§ **TASK DESCRIPTION**
Retype the lines of the records below without any changes, leaving out the pictures.

##### RECORDS SHOWN

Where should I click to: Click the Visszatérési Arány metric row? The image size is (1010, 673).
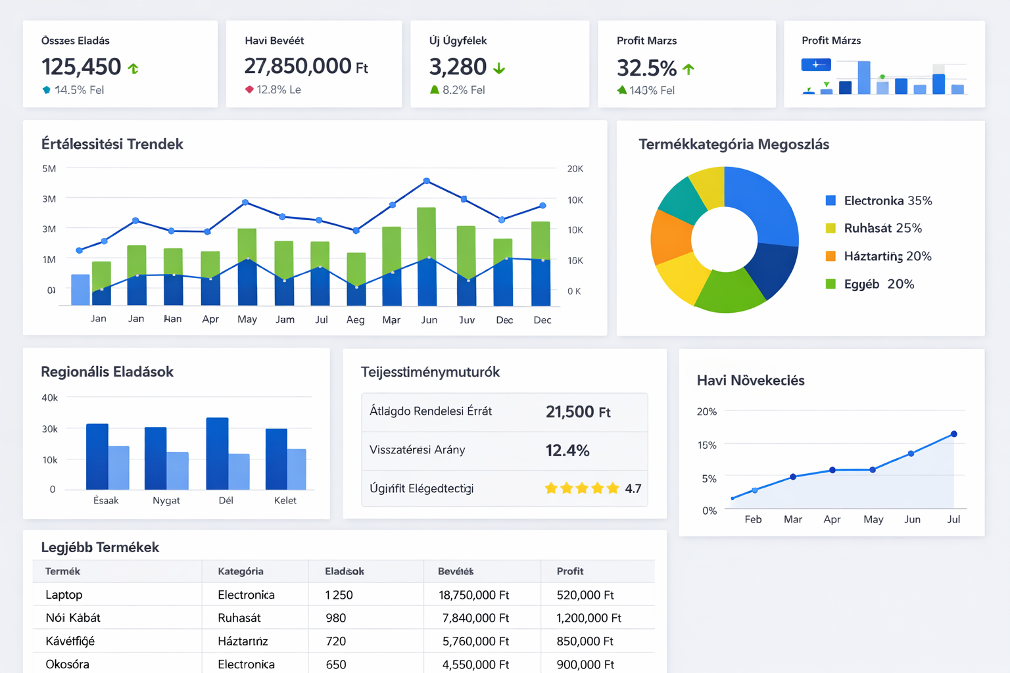tap(504, 451)
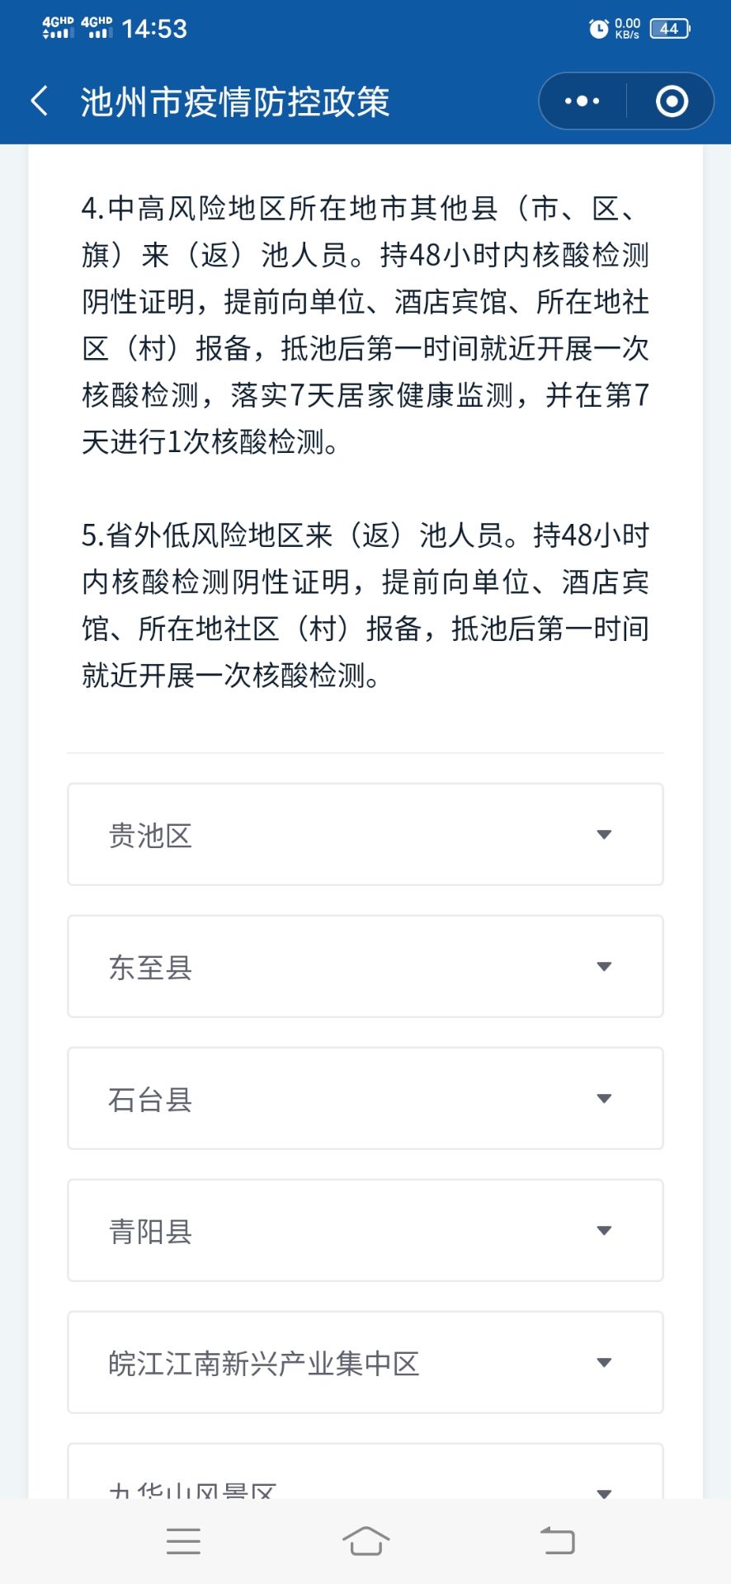731x1584 pixels.
Task: Tap the 池州市疫情防控政策 page title
Action: tap(235, 102)
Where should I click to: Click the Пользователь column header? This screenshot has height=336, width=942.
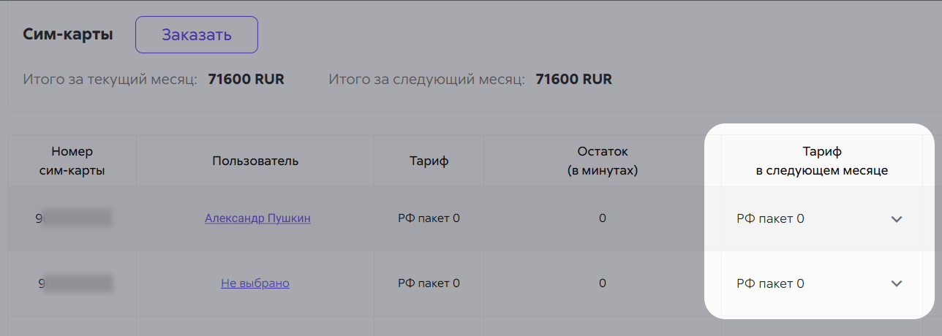(255, 161)
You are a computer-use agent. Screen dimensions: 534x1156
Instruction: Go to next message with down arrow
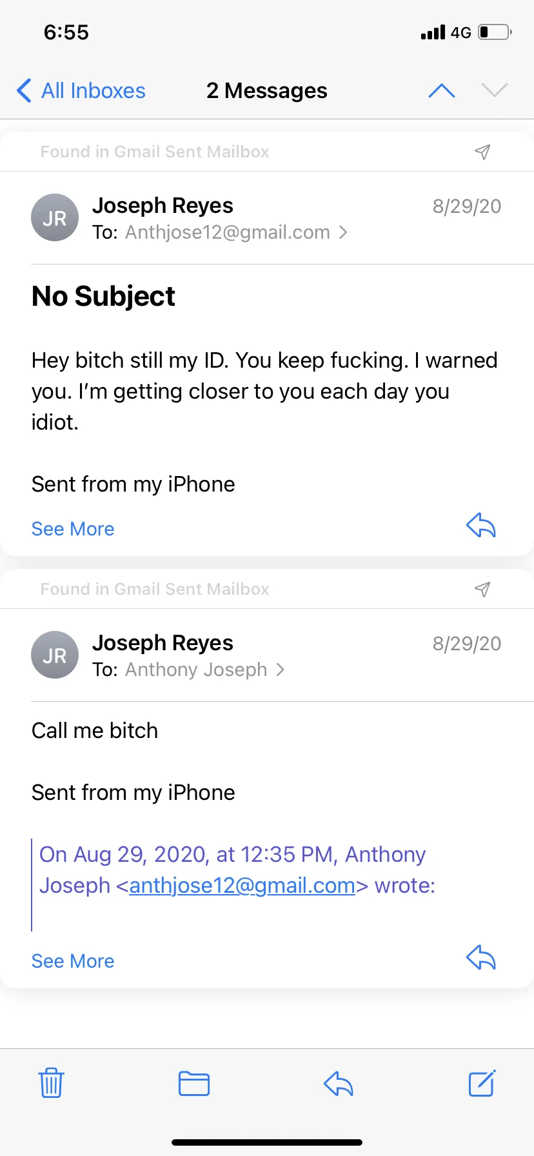click(x=495, y=90)
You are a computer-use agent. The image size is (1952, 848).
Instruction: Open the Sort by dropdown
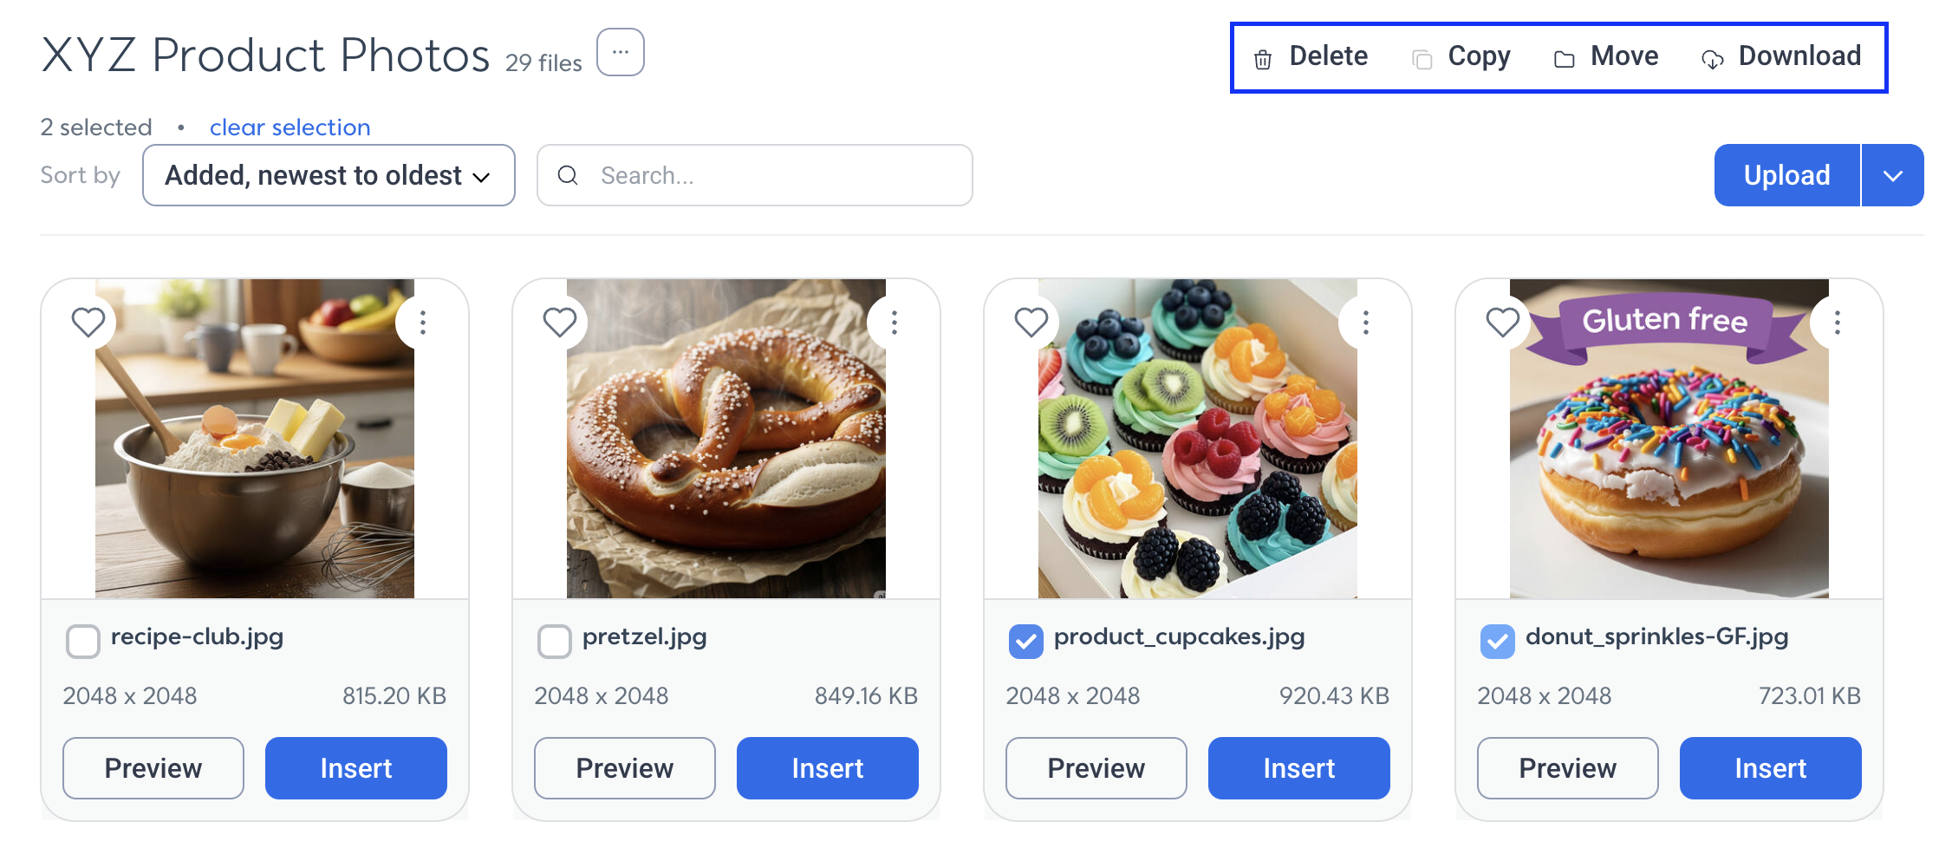pyautogui.click(x=329, y=175)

##########

§ **FULL ANSWER**
Where should I click to: Click the Visszatérési Arány metric row? The image size is (1010, 673).
tap(504, 451)
731x1584 pixels.
Task: Tap the 池州市疫情防控政策 page title
Action: tap(235, 102)
Where should I click to: Click the Пользователь column header? This screenshot has height=336, width=942.
(255, 161)
You are a computer-use agent. Screen dimensions: 534x1156
Instruction: Go to next message with down arrow
click(x=495, y=90)
You are a computer-use agent. The image size is (1952, 848).
Instruction: Open the Sort by dropdown
pyautogui.click(x=329, y=175)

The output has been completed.